True, which is why I use that on documents where I need to maintain version control. However, if you are doing any date calculations in excel, it won’t understand the item as a date.

If the locale of your machine, and therefore by default, Excel, is Canadian, then dd-mm-yy is the General format for a date. It is putting it in the format you’ve told it to. You can change Excel’s default date display by changing the locale settings for Windows, or by setting the cells’ format to the custom string described above.

I note that Excel 2007 does have that date format for cells, and just about every other variation of formatting that you can imagine (yyyy-mm-dd is the sixth option on my installation). I thought earlier versions had the same option as well, but I’ll defer to the OP’s experience since I no longer have any machines with an earlier version on them.

That’s not what my copy of Excel says. It says that “General format cells have no specific number format.” So when I wanted to put the date in yyyy-mm-dd, I picked that one, because I thought it wouldn’t try to force me to use any particular format. But it does - it changes the format for the cell to “Date”, and will not let me change it back to “General.” Nor is yyyy-mm-dd an option for the “Date” format on my copy of Excel (Office 2004 for Mac).

As usual, Bill Gates’ programs decide for themselves what I should be doing, and correct me when I tell them I don’t want to do that.

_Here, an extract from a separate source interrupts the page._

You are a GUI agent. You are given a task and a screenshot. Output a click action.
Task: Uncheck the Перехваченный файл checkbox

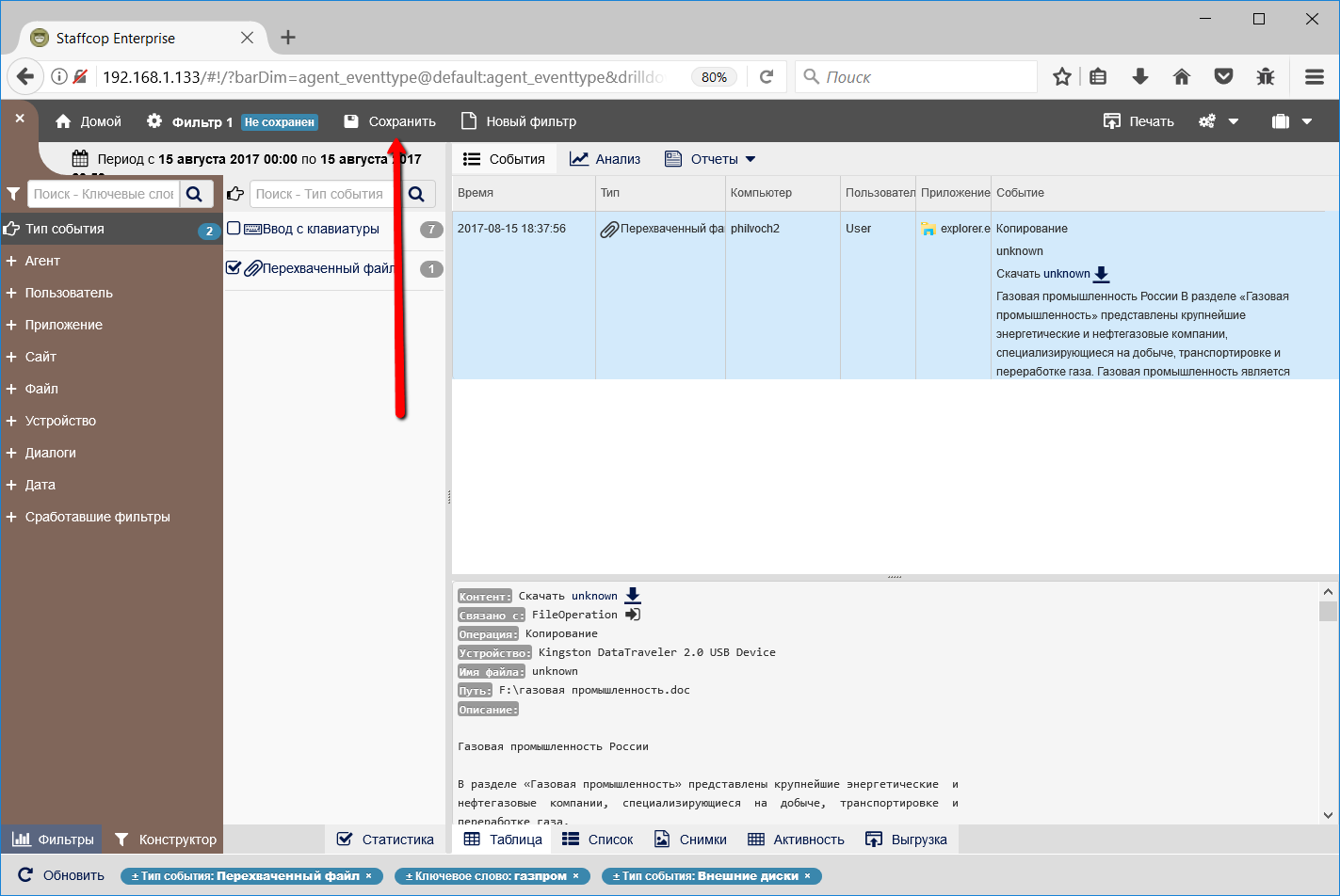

They really should call their applications Hal-Excel.

Thank you so much for this tip. My co-workers insist on outputting txt files from SAS instead of less trouble to open csv files because of the leading 0 issue. I refuse to go to the trouble most of the time. Now I have a way to display them when I absolutely have to w/o dealing with txt files.

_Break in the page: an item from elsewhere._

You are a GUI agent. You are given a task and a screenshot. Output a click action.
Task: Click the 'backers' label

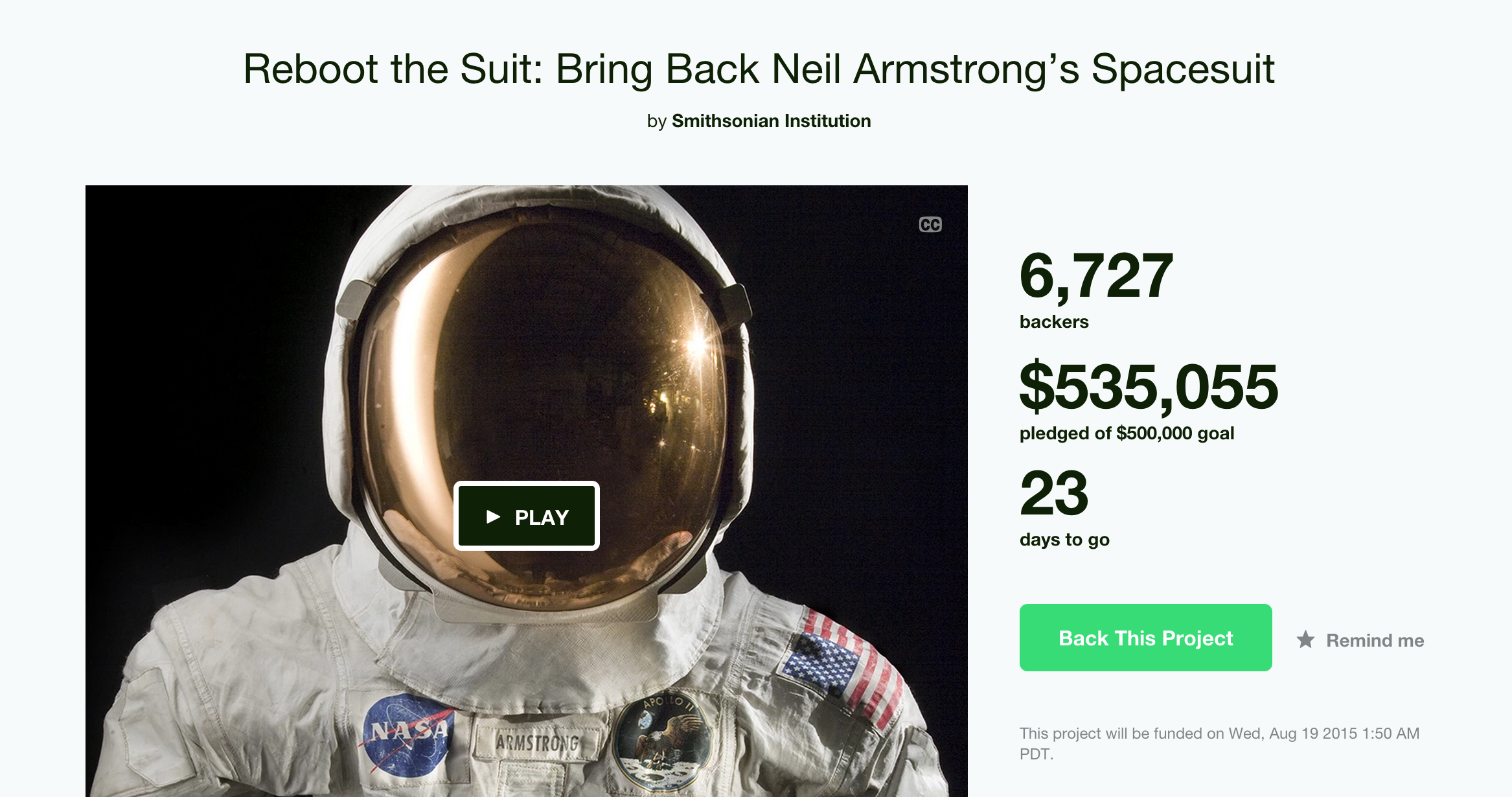coord(1054,322)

You’re simply misunderstanding what MS means by the word ‘General’ here.

This is true, but this doesn’t meant there’s no format–just no “specific” format. In fact, General is the format you get in all cells in a new workbook. It doesn’t mean that Excel won’t try to figure out what the data is–in fact, if you leave a cell General, you’re telling Excel to try to figure out what type of data you’ve entered, and to format it as such. If Excel didn’t do this, you’d have to manually choose the format of everything you enter.

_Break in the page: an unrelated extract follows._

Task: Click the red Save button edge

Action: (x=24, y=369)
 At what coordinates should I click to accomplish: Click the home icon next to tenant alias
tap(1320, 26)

If you want a cell to have no number format at all, use the Text format, as mentioned previously. Text does what you felt General should have.

For what you want–a date formatted one exact way, which Excel doesn’t provide out of the box, create a custom format as explained in post #2, and recommended at least twice thereafter.

This is a big PITA for those in finance who work with cusips. Some cusips are all digits and have leading zeroes. Some cusips have the letter “E”. If you don’t format the column to text before downloading the items, the leading zeroes are lost, and the cells with “E” think you mean scientific format and there is no going back.

All because, as Northern Piper noted, Bill Gates is smarter than you and knows what you want.